La morositude m’atteint de plein fouet.
J’en connais les raisons : je n’arrive pas à rire de ce qui se passe partout. Où que l’on tourne le regard et les oreilles, la laideur s’affiche, triomphante.
Et je n’arrive pas à fermer les écoutilles : ce serait simple pourtant de se couper de tout. Je connais des personnes qui le font. D’autres s’engagent, ils sont sur le terrain. Je n’ai plus la force. Mais je pense qu’il faut savoir. Comprendre. Et après ? L’on se renseigne, on écoute les amis qui sont forts en géopolitique. Ils nous expliquent le déroulé de l’Histoire. Et après ?
On est sonnés par l’accumulation, depuis quelques années, de ces catastrophes, de ces horreurs, partout, partout… Et notre vigilance nous paraît si vaine ! On est interdits : comment en est-on arrivés là ? Certains visages nous inspirent du dégoût, de la honte et même – surtout ? – de la peur. La folie est si évidente.
Essoufflement de l’espoir.
On a ça dans la tête : cette douleur rageuse. Mais comme impuissante.
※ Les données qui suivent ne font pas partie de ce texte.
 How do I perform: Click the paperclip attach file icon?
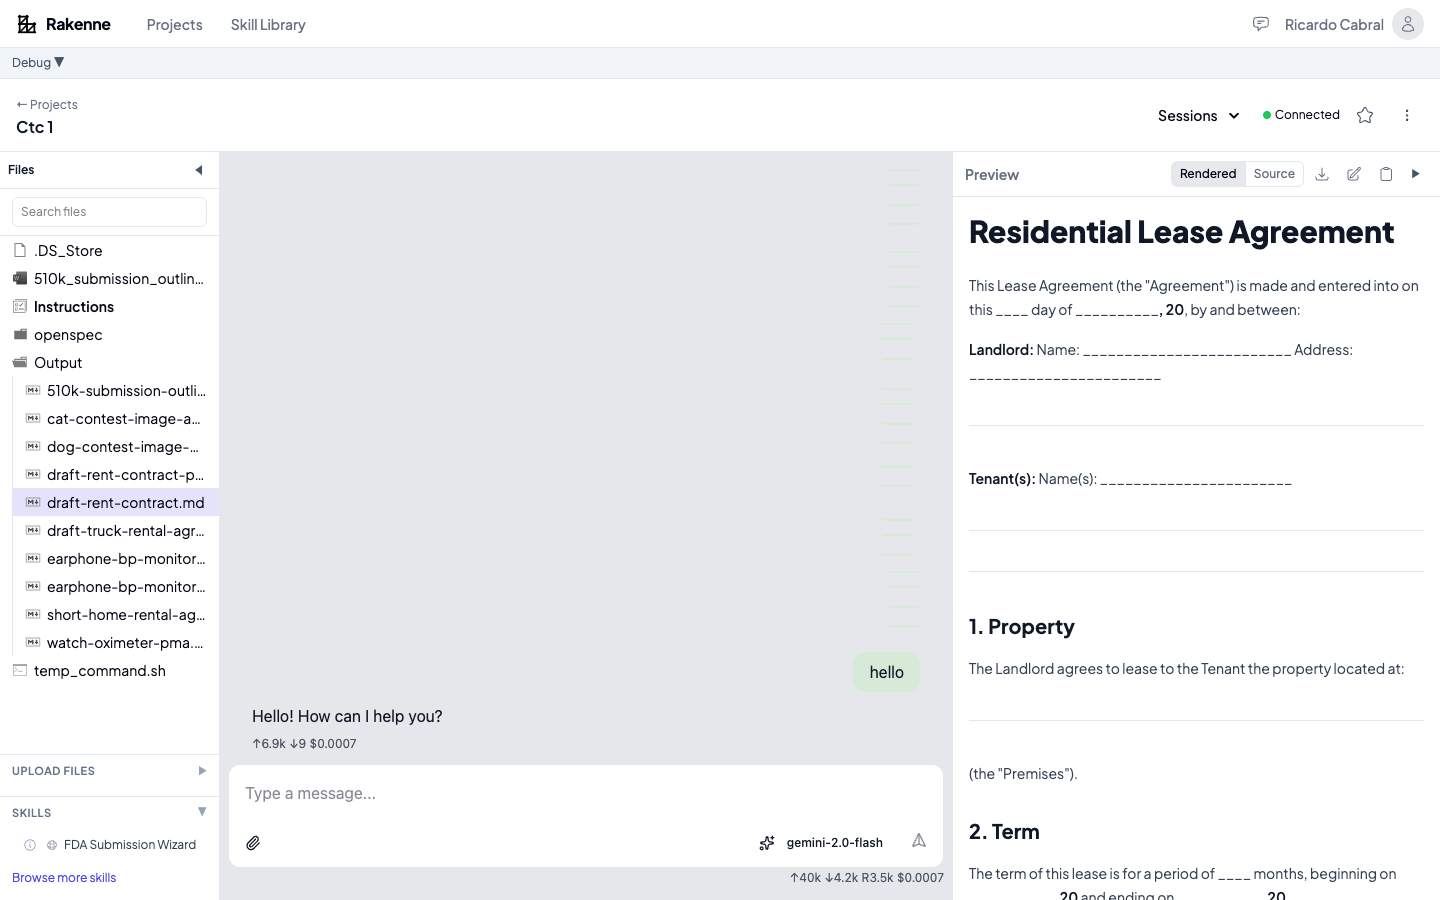point(254,843)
Et puis, il y a cette journée de neige : ce n’est rien qu’un peu de neige mais elle bouleverse le paysage. Alors que le froid est vif, elle apaise quelque chose. Peut-être est-ce le silence qui l’accompagne ?
La tourterelle enfle et se veut menaçante ; le merle la snobe. Vies d’oiseaux. Même si l’on voit qu’il y peu de tendresse dans ce monde aussi, on les remercie d’apporter à notre existence ce mouvement, cette force de vie. Ces conflits là, on les conçoit, on ne comprend pas tout – à part l’instinct de survie – mais il n’y souffle pas cette rage de détruire. Et la pinsonne ne sait pas du tout à quel point sa grâce nous enchante !
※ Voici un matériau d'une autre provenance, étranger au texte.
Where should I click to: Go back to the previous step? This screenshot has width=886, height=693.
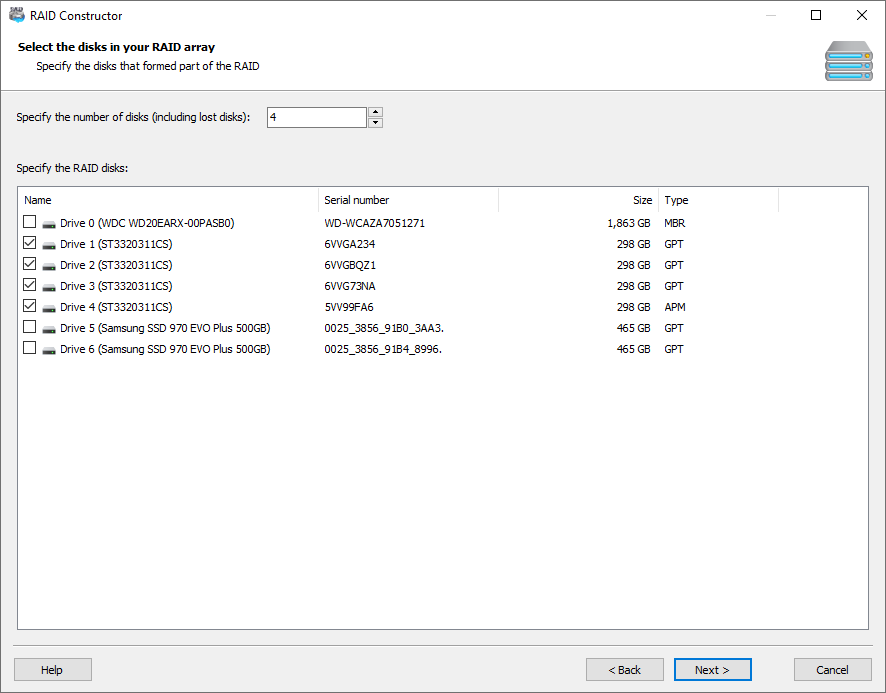coord(625,669)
Enfin, on entend ce moment d’émotion pure. C’est le dernier film de John Huston, Gens de Dublin de James Joyce. C’est surtout la dernière des quinze nouvelles qui forment le recueil Dubliners. Elle s’intitule Le Mort ou Les Morts selon les traductions, The Dead dans la version originale. Et c’est enfin presque la dernière scène du film : une voix s’élève, elle chante une balade irlandaise The Lass of Aughrim.
Gretta (Anjelica Huston) est littéralement saisie par le souvenir et la douleur. Laissons nous emporter par ce qui est dit d’un au delà du chagrin.
Laissons nous bercer par l’apparition irrémédiablement tragique des regrets. Et revenons à l’instant présent. Il faut vivre.